*AIM OF THE EXERCISE*.
From the records below, copy out exactly the lines from the one containing "Strandhuisjes (597, 2046)" to the one containing "Restaurants en feestlocaties (924, 18)", both included. Add nothing else.

*INFORMATION SHOWN*.
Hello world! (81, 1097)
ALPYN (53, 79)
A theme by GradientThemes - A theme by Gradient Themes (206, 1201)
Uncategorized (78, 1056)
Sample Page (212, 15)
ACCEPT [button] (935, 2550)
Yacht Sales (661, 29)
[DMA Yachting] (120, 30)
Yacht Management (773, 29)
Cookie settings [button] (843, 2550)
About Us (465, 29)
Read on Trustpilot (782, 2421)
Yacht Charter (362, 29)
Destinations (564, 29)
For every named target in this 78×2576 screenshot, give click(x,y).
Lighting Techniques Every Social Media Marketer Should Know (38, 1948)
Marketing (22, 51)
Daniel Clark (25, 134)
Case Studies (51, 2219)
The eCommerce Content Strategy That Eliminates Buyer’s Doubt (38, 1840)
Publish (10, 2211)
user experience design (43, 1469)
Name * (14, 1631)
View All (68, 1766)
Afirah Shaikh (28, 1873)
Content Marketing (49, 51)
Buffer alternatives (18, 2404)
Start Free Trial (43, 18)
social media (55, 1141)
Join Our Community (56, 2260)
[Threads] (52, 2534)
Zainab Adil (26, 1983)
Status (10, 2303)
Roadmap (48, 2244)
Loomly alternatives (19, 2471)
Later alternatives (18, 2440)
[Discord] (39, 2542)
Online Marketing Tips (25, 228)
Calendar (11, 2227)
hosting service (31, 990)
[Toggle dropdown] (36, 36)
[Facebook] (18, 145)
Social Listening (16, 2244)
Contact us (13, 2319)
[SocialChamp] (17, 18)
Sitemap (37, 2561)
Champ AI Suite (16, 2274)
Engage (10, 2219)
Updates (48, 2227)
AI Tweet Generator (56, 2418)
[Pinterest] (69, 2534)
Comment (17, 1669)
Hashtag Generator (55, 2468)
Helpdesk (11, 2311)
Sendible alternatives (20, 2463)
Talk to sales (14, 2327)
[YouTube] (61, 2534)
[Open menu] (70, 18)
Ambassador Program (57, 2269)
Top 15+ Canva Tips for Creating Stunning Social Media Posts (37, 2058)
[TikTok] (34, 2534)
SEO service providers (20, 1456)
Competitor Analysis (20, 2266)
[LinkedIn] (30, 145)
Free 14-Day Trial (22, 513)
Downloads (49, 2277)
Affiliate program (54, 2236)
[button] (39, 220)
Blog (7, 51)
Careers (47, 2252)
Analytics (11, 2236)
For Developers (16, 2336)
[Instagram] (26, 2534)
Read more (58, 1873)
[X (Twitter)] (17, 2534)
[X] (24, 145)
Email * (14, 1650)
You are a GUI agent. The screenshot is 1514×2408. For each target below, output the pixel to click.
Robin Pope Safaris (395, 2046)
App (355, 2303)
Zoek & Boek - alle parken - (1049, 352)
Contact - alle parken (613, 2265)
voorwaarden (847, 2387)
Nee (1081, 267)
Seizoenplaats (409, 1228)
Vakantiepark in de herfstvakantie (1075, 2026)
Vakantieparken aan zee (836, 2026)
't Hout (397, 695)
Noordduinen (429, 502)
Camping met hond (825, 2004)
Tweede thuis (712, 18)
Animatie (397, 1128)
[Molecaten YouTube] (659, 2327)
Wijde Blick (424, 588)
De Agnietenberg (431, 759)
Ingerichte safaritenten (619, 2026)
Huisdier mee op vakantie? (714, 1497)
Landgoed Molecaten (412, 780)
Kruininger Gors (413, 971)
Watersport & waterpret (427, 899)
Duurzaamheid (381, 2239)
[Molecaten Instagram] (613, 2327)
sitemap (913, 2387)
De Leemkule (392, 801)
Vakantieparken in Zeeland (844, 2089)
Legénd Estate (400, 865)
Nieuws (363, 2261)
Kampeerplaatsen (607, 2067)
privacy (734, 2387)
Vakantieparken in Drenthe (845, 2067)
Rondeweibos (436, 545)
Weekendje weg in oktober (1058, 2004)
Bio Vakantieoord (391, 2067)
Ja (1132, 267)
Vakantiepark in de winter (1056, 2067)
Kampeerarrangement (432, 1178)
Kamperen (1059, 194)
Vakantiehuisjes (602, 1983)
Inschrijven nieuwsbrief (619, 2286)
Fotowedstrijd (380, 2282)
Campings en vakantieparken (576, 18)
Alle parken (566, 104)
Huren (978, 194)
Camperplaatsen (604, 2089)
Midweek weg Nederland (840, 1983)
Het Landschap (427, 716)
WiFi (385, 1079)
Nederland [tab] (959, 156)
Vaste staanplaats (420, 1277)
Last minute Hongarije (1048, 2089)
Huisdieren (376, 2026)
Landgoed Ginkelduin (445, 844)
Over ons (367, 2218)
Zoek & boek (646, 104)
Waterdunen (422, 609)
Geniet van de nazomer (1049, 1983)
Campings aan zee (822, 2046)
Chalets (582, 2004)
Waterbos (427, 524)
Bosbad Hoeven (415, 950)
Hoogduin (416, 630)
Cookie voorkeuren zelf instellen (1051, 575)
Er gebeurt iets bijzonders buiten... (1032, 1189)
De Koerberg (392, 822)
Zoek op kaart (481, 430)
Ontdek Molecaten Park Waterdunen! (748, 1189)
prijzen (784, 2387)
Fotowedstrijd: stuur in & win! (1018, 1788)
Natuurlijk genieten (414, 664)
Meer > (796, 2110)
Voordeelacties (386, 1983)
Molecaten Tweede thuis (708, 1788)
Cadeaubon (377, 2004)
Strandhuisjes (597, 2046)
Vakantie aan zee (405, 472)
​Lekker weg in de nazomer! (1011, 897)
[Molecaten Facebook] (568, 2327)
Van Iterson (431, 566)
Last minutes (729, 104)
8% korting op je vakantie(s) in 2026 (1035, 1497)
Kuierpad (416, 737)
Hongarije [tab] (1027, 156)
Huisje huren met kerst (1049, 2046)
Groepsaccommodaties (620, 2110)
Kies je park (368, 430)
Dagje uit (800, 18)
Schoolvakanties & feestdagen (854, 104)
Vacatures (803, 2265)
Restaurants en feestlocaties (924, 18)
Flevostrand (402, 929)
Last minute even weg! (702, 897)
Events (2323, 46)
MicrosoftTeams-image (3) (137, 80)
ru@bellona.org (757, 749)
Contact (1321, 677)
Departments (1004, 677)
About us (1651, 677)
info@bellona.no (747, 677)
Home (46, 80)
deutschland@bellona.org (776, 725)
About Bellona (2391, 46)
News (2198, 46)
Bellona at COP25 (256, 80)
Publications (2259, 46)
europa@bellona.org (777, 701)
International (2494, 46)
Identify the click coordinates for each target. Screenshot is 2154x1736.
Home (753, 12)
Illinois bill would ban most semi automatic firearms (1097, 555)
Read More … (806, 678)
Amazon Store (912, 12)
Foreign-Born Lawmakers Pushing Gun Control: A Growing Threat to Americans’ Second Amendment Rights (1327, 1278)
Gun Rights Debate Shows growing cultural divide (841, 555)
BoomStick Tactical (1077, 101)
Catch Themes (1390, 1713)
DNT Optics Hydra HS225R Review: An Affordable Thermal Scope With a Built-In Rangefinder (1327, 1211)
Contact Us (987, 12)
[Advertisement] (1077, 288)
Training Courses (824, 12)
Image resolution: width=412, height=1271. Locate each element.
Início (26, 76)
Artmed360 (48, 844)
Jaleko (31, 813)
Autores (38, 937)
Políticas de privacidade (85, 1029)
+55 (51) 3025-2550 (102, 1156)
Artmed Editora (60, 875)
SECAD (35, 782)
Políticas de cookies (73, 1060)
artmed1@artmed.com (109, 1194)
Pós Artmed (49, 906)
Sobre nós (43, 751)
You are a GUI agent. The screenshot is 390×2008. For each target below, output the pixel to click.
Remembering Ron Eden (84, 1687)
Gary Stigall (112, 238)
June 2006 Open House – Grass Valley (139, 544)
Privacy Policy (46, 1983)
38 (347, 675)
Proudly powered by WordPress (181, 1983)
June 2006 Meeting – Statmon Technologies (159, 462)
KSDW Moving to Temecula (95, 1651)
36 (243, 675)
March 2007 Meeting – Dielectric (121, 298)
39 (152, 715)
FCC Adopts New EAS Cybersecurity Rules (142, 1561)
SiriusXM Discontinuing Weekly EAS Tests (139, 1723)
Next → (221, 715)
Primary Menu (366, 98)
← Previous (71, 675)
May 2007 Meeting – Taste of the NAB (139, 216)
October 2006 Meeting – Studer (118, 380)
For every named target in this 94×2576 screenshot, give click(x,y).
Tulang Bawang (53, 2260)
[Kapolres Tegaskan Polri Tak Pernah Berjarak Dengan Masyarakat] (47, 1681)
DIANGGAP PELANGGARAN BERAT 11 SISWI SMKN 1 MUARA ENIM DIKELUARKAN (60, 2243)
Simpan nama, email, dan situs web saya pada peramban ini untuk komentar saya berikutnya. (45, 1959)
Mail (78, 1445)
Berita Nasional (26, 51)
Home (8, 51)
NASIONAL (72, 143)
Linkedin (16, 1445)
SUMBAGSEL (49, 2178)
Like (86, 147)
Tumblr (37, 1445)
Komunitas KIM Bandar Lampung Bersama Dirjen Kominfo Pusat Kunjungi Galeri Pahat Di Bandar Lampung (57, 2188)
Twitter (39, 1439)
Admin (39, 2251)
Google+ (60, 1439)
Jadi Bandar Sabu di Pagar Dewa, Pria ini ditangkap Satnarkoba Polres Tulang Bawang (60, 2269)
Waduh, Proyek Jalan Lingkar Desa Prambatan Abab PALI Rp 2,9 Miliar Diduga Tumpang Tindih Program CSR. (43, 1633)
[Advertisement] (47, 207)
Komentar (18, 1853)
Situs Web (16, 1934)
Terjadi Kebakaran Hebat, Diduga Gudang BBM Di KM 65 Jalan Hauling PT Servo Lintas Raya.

*THE ANSWER*.
Strandhuisjes (597, 2046)
Vakantie aan zee (405, 472)
​Lekker weg in de nazomer! (1011, 897)
[Molecaten Facebook] (568, 2327)
Van Iterson (431, 566)
Last minutes (729, 104)
8% korting op je vakantie(s) in 2026 (1035, 1497)
Kuierpad (416, 737)
Hongarije [tab] (1027, 156)
Huisje huren met kerst (1049, 2046)
Groepsaccommodaties (620, 2110)
Kies je park (368, 430)
Dagje uit (800, 18)
Schoolvakanties & feestdagen (854, 104)
Vacatures (803, 2265)
Restaurants en feestlocaties (924, 18)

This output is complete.